NOTE 7—ACCRUED LIABILITIES
Accrued liabilities consist of the following (in thousands):
December 31,
2003 2002
Accrued salaries, bonus, vacation and other benefits ................................ $21,591 $16,161
Accrued product warranty ..................................................... 8,642 7,800
Accrued cooperative advertising reserve ......................................... 4,198 5,530
Other ..................................................................... 9,358 5,655
$43,789 $35,146
NOTE 8—LONG-TERM DEBT
Long-term debt consists of the following (in thousands):
December 31,
2003 2002
Senior promissory notes payable ............................................... $17,858 $21,429
Termloan ................................................................. 3,073 3,705
20,931 25,134
Less current portion .......................................................... 4,596 4,498
$16,335 $20,636
In connection with a distribution center expansion project, the Company entered into a note purchase
agreement. Pursuant to the note purchase agreement, the Company issued senior promissory notes in the
aggregate principal amount of $25 million, bearing an interest rate of 6.68% and maturing August 11, 2008.

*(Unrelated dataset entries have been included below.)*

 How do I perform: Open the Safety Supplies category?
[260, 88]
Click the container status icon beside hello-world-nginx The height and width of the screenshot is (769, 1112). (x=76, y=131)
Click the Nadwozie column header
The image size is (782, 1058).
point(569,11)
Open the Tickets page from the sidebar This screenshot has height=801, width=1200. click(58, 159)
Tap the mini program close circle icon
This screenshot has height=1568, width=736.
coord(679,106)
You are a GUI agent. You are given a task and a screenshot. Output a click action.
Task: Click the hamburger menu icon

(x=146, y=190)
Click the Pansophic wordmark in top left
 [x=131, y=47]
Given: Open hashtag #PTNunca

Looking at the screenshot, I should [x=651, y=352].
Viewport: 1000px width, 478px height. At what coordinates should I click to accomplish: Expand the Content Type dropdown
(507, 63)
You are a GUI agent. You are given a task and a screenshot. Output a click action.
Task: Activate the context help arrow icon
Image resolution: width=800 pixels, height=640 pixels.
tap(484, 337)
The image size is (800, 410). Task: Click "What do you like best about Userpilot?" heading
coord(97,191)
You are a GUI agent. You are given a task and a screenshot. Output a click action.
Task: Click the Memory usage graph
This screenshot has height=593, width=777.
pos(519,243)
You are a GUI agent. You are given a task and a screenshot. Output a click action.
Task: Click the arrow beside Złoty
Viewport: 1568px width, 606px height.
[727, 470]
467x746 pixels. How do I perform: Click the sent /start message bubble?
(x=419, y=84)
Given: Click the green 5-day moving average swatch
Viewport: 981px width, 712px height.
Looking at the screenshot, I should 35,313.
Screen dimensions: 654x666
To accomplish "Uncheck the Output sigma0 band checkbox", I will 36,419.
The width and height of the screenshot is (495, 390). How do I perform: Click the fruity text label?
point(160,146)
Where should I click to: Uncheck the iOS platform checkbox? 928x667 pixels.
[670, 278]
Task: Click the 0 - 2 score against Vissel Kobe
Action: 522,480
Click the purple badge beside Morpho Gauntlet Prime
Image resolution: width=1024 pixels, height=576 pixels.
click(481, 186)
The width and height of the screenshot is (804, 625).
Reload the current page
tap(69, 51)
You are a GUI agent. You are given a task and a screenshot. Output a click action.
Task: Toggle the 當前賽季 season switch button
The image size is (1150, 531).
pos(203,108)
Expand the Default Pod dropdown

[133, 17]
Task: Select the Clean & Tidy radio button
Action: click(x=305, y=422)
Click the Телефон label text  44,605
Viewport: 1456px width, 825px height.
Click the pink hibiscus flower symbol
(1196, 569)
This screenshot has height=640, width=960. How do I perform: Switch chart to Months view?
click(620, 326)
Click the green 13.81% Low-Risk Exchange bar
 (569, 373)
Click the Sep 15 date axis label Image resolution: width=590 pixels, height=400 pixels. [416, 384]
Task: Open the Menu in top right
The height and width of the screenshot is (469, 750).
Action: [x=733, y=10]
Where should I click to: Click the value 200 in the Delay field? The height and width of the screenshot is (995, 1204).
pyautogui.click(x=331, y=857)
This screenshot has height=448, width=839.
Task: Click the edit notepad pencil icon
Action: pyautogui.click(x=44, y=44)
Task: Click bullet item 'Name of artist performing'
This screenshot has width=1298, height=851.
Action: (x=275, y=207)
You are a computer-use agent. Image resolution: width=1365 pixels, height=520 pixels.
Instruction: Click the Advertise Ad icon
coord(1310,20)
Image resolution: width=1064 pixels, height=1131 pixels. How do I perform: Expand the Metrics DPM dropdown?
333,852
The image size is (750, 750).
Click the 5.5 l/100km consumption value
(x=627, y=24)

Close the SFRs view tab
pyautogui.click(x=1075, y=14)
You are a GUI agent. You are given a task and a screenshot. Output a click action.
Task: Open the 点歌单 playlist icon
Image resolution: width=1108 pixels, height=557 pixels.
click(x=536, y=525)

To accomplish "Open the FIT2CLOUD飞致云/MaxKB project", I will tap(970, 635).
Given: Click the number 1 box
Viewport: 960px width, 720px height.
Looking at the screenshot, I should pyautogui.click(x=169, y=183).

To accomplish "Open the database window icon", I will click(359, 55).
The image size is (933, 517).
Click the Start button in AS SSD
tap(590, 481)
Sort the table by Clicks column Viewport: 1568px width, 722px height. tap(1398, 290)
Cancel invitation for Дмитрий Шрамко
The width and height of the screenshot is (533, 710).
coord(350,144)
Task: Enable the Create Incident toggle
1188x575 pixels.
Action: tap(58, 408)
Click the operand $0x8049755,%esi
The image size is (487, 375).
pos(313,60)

Proceeds from the notes were used to finance the expansion of the Company’s distribution center in Portland,
Oregon. The Senior Promissory Notes require the Company to comply with certain ratios related to indebtedness
to earnings before interest, taxes, depreciation and amortization (“EBITDA”) and tangible net worth. As of
December 31, 2003, the Company was in compliance with these covenants.
In June 2001, the Company’s Japanese subsidiary borrowed 550,000,000 Japanese yen (for which
US$3,073,000 was outstanding at December 31, 2003) for general working capital requirements, bearing an
interest rate of 1.72% and 1.73% at December 31, 2003 and 2002, respectively. Principal and interest are paid
semi-annually from July 2001 through June 2006.